At the same time, the fact that grants flow through CPF creates an important long-term implication that every buyer should understand: what happens when you sell the flat. Many people phrase this as “Do I need to pay back the grant?” and the correct answer is that you are not repaying the government like a personal debt, but CPF rules require you to refund CPF monies used for the property, including grants, back into your CPF account when you sell or transfer the property, together with accrued interest, subject to CPF’s refund rules and the sale proceeds available. CPF Board explains that upon the sale or transfer of your property, sale proceeds are used to pay off the housing loan and refund the CPF amount you used for the property, and the amount to be refunded is the principal withdrawn plus accrued interest, with additional refund requirements if you have pledged the property to meet your retirement sum. CPF Board’s educational resource on sales proceeds makes the point even more direct, stating that housing grants received and their accrued interest will need to be returned to your CPF account and are already included in your CPF housing refund amount.
This refund process is not meant to punish you. It reflects the logic that CPF is primarily for long-term needs, especially retirement. If you use CPF funds to buy a home, you are diverting money that could have earned CPF interest over time, so the refund restores your CPF position when you exit the property. CPF Board also explains what happens after the refund. If you are below 55, your housing refunds are credited to your Ordinary Account. If you are above 55, the refund will first be used to top up your Retirement Account to meet your required retirement sum, and the balance remains in your Ordinary Account. This matters because it affects how much cash you actually walk away with after a sale. Selling your home can look like a big payday on paper, but the real proceeds depend on the outstanding loan, sales expenses, and the CPF housing refund required.
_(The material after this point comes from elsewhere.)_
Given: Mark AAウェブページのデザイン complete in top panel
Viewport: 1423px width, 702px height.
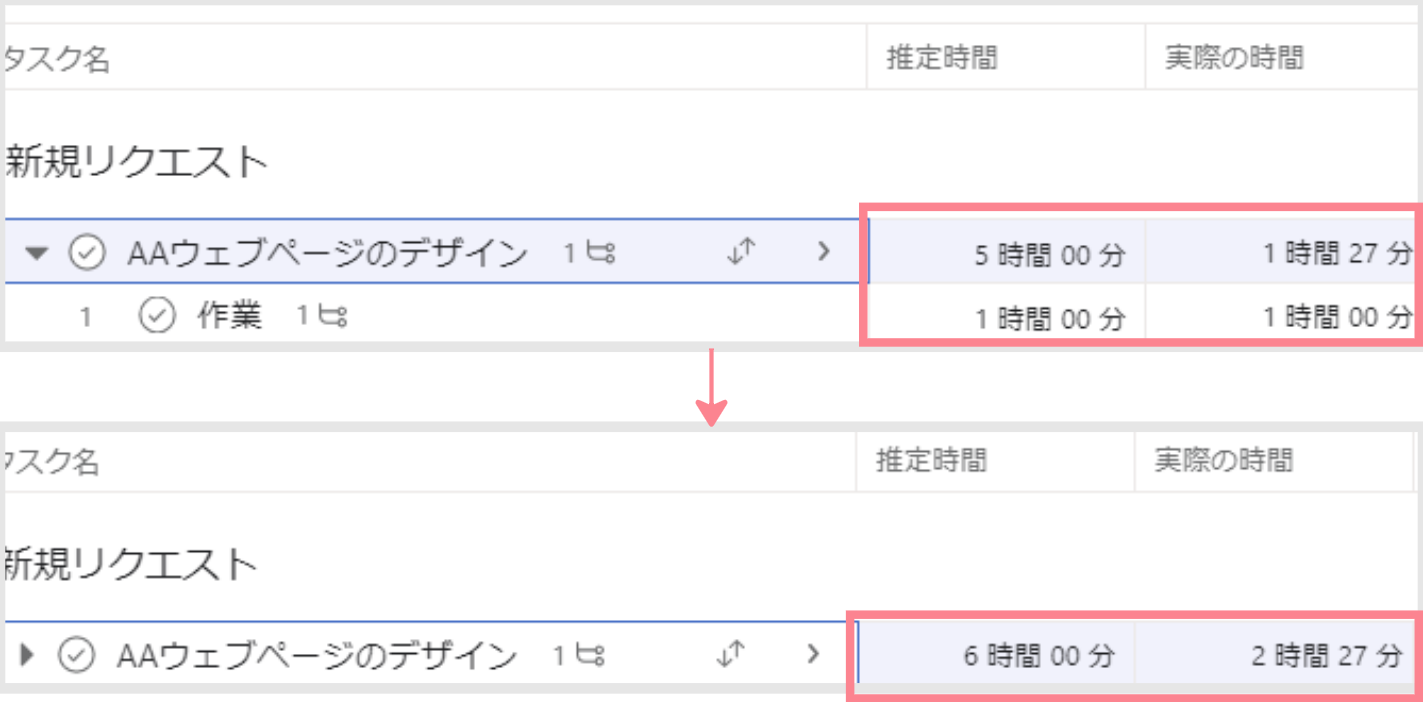Looking at the screenshot, I should [88, 253].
Once you see the EHG rules clearly, it becomes easier to avoid common planning mistakes. One mistake is assuming eligibility is based on a single month of income. The reality is that EHG is assessed using income and employment history, including the requirement of continuous employment for 12 months before application. Another mistake is treating the maximum grant figure as guaranteed, without checking the remaining lease, especially for resale flats. The age-95 lease rule can reduce the grant through pro-rating, and that can materially alter your affordability. A third mistake is viewing grants as a reason to stretch to the maximum flat you can “qualify for.” Grants help, but they do not remove the need for buffers, especially when life costs like renovation, childcare, eldercare, and job transitions can hit right after you buy.
Ultimately, the HDB Enhanced Housing Grant is best understood as targeted support for first-time buyers that helps to lower the financial barrier to owning an HDB flat, whether you choose a BTO or a resale home. It can be substantial, with support up to $120,000 for eligible couples and families and up to $60,000 for eligible singles, but it is tied to income ceilings, employment stability, and lease adequacy. When you plan with those rules in mind, EHG stops being a confusing policy term and becomes what it is meant to be: a practical lever that can reduce your loan size, strengthen your monthly affordability, and help you buy a home without sacrificing long-term financial stability.